## JOB
Please scale the records from the line with "Follow Us (116, 1984)" through the line with "[region] (121, 2528)", copying only those lines with every answer coordinate multiplied by 0.35 and rounded to a whole number, halves up.

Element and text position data
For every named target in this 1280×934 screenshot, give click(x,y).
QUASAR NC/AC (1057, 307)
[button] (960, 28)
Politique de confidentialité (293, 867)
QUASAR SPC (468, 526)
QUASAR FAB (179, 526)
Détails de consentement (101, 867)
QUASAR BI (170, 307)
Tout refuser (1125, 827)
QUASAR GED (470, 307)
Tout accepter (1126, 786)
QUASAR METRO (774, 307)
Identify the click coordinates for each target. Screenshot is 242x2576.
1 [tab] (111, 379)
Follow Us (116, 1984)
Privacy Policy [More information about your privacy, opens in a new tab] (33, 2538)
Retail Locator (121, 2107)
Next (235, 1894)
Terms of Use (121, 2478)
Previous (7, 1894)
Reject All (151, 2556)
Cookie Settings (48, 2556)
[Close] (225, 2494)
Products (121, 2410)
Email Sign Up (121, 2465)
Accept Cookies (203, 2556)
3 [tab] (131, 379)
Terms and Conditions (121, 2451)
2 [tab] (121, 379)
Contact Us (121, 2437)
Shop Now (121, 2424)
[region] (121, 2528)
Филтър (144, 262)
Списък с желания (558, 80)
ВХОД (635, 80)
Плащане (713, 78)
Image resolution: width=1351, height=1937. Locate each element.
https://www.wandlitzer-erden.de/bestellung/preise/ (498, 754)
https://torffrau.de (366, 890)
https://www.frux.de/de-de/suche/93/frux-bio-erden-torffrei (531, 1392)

## IN RESPONSE
Follow Us (41, 694)
Privacy Policy [More information about your privacy, opens in a new tab] (12, 888)
Retail Locator (42, 737)
Next (82, 663)
Terms of Use (42, 867)
Previous (2, 663)
Reject All (53, 895)
Cookie Settings (17, 895)
[Close] (79, 873)
Products (42, 844)
Email Sign Up (42, 863)
Accept Cookies (71, 895)
3 [tab] (46, 133)
Terms and Conditions (42, 858)
2 [tab] (42, 133)
Contact Us (42, 853)
Shop Now (42, 848)
[region] (42, 885)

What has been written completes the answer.